La relazione che invece lega le cooperative di comunità della Lunigiana è tutt’altra faccenda. Qua siamo di fronte a una rete informale basata sulla conoscenza, sulla stima reciproca, sulla prossimità e sulla consapevolezza che la crescita di una cooperativa significa far crescere non solo il territorio ma anche le altre cooperative. Andando oltre gli schemi istituzionali codificati e costituiti, tra loro si chiede spesso la reciproca consulenza su progetti e prospettive. Sul piatto, come sempre, ci sono i temi più diversi: dalle comunità energetiche al cicloturismo fino ai progetti Gal.

LA LEGITTIMITÀ DI FALLIRE

Sappiamo bene che sui territori cresce la consapevolezza di cosa significa essere “cooperativa di comunità”. Lo sanno i cittadini e lo sanno bene anche le amministrazioni locali, che pur avendo limitate risorse e margini di azione (soprattutto nei comuni più piccoli e nelle aree interne) coinvolgono le cooperative in ogni evento, convegno o iniziativa. Esiste quindi un coinvolgimento costante e informale, sia verticale sia orizzontale, spontaneo e non sempre codificabile negli strumenti amministrativi presenti. Tutto questo non rende queste realtà esenti da ostacoli.

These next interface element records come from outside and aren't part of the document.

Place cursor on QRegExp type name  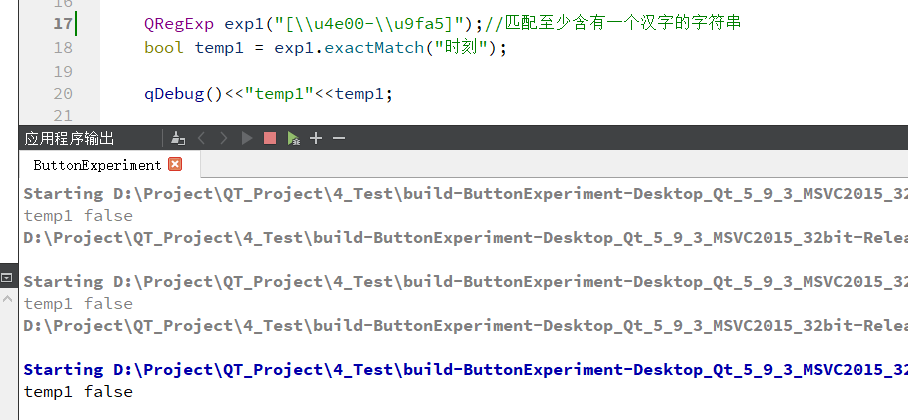pos(178,22)
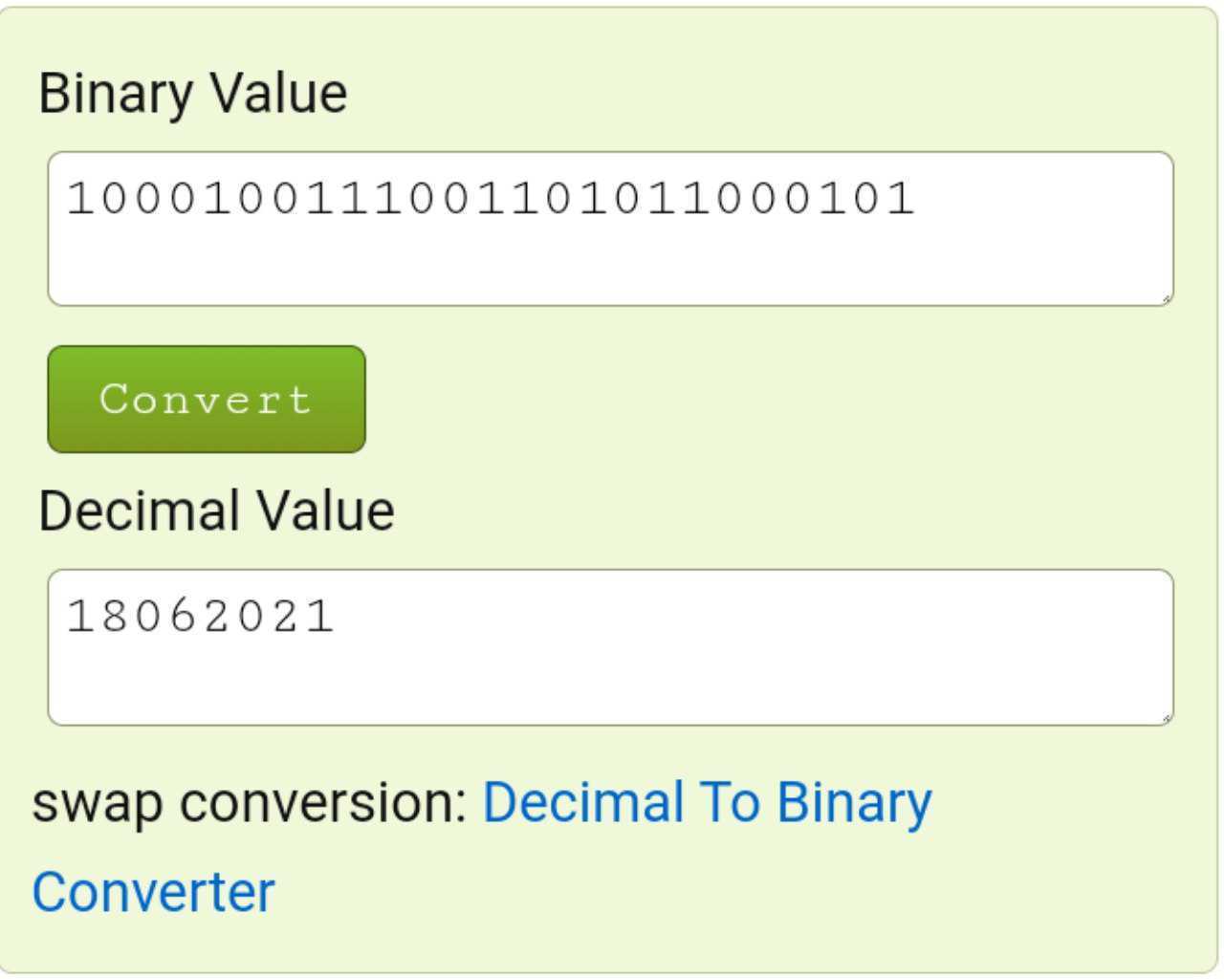Focus the Binary Value input field

click(x=611, y=229)
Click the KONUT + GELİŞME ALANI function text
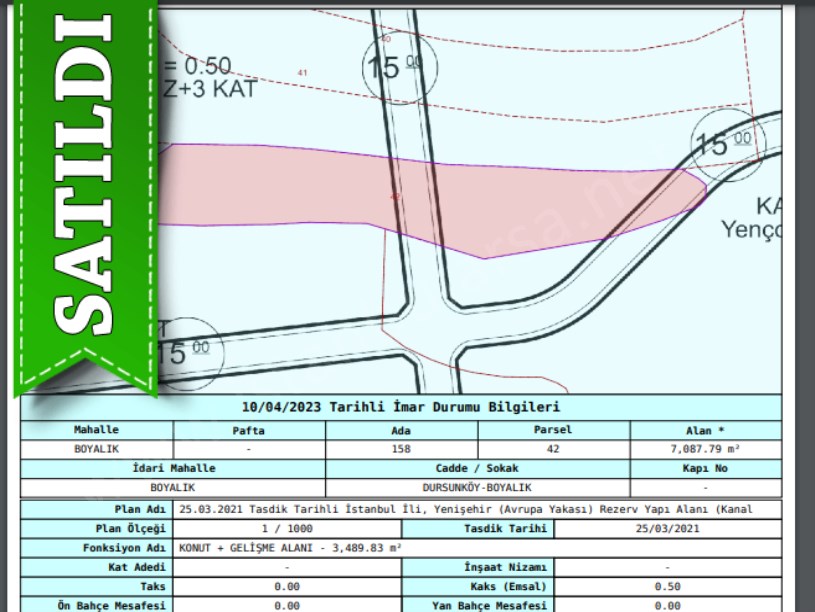Viewport: 815px width, 612px height. (290, 548)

“Insomma, proviamoci. Però mi raccomando: non abbiate paura di fallire”. È questo l’invito di Marras. E allora ecco che rimbalzano nella mente le parole di Caponi, che parlando di Sigeric, dei processi democratici e dell’accresciuta consapevolezza del territorio ci ha detto questo: “Quando sbagliamo ci piace che qualcuno ce lo venga a dire”. E infatti glielo dicono, perché è solo così che è possibile stare insieme. E migliorare.

Un invito in tal senso è stato rivolto anche da Giovanni Teneggi, che le cooperative – soprattutto di comunità – le conosce e le studia. “Perdonatevi gli errori” ha detto rivolgendosi alla nutrita platea di Turis.Coop colui che di Confcooperative è punto di riferimento per questa (relativamente nuova) forma d’impresa comunitaria. “Nei nostri borghi e nei nostri paesi ci scopriamo potenziali produttori del bene più richiesto al mondo” ha detto. Quale? “Lo spazio vivibile, il tempo per l’umanità, i luoghi di prossimità” risponde. “Oggi tutti ne parlano, tutti ne hanno bisogno. Stiamo salvando il mondo, non solo il paese a cui apparteniamo. Siamo i luoghi che aspettano l’umanità per perdonarla e per dare senso alla vita”. Così sia, così è, così sarà.